Organiser un protectionnisme solidaire
Un protectionnisme intelligent ne doit pas viser à se développer dans le dos des autres peuples. Les mesures de protection doivent viser à la fois à protéger les modèles sociaux les plus avancés et les intérêts des travailleurs du Sud. Dans le cas où on imposait une taxe sur les produits importés qui ne respecteraient pas les mêmes normes sociales et environnementales, certains comme par exemple Bernard Cassen, propose de « reverser des sommes dégagées soit au pays de départ, selon de strictes conditions d’utilisation à des fins sociales, environnementales ou éducatives, soit à des organisations internationales, qui les utiliseraient dans les pays concernés selon les mêmes critères ». Cette proposition a le mérite d’être concrète tout en jouant un rôle symbolique. Mais c’est insuffisant. Ce qui compte avant tout, c’est de construire des solidarités et des coopérations avec tous les mouvements sociaux du monde qui luttent pour améliorer les conditions de travail et de vie en général.

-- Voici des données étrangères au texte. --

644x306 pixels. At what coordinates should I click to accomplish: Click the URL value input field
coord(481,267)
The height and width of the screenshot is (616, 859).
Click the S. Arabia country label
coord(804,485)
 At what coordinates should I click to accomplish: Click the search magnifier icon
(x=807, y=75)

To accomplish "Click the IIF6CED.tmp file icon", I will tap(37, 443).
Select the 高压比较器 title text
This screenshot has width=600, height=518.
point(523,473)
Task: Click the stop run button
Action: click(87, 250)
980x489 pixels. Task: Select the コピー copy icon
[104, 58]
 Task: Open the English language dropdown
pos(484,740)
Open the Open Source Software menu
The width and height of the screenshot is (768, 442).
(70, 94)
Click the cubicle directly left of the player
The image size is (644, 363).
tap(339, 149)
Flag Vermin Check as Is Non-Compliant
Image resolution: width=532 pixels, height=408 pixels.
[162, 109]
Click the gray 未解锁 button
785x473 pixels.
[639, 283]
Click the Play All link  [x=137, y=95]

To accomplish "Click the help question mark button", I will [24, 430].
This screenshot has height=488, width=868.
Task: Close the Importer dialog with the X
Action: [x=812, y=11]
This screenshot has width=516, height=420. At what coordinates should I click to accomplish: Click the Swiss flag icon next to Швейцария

Mettre en œuvre un protectionnisme social, écologique et solidaire constitue un bon moyen de protéger l’environnement et les conditions de travail au Nord, mais aussi au Sud. L’affirmation selon laquelle se protéger des marchés émergents nuirait aux travailleurs de ces pays, en leur faisant perdre leur emploi, ne tient pas la route. En se protégeant de la concurrence venant des pays structurellement différents et en privilégiant les échanges avec des pays qui ont un système de protection sociale, un salaire minimum, un droit de représentation syndicale, on pourrait mieux protéger les salaires et l’environnement au Nord. Mais cela permettrait aussi de forcer les gouvernements du Sud à améliorer les conditions de travail et les politiques environnementales dans leur pays, tout en les incitant à sortir des modèles de développement exclusivement basés sur les exportations, pour favoriser des modèles plus autocentrés.